_PROVIDED RECORDS_
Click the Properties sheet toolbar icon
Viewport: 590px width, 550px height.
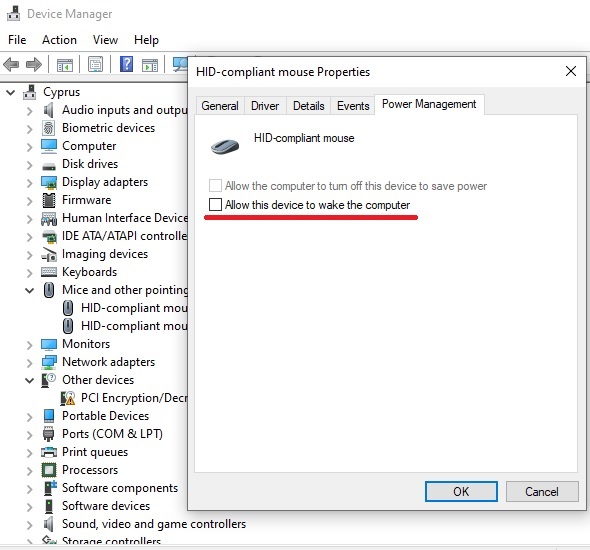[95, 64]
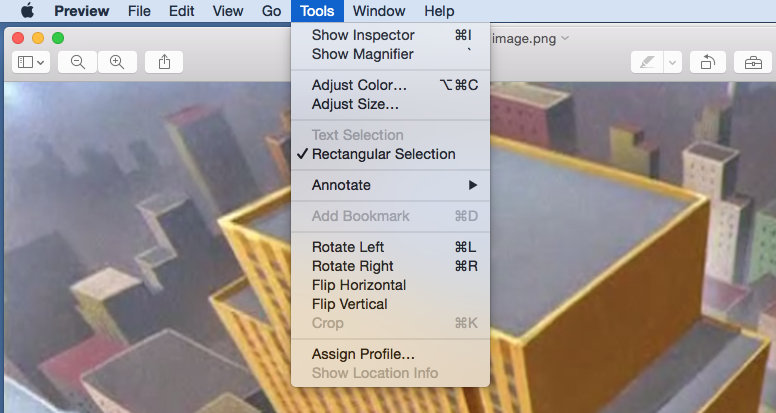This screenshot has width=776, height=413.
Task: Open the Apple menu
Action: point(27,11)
==
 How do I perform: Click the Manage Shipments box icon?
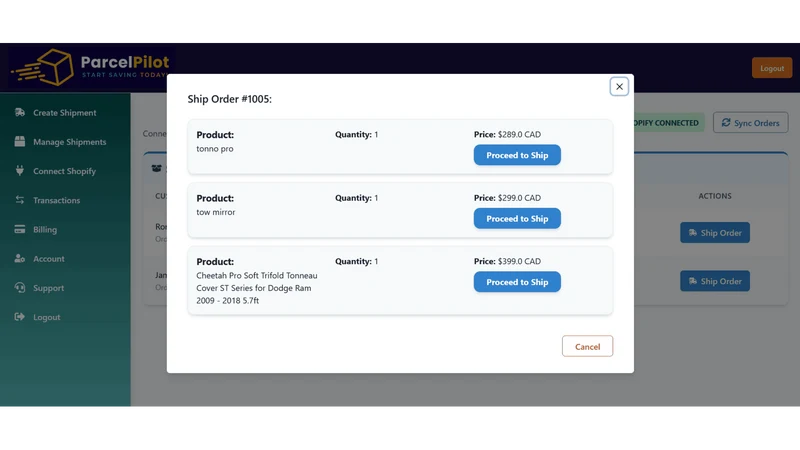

_WORK ITEM_
Lines with the string "Click": say how many appear in the entries above, giving the number alone.

_EXPECTED ANSWER_
2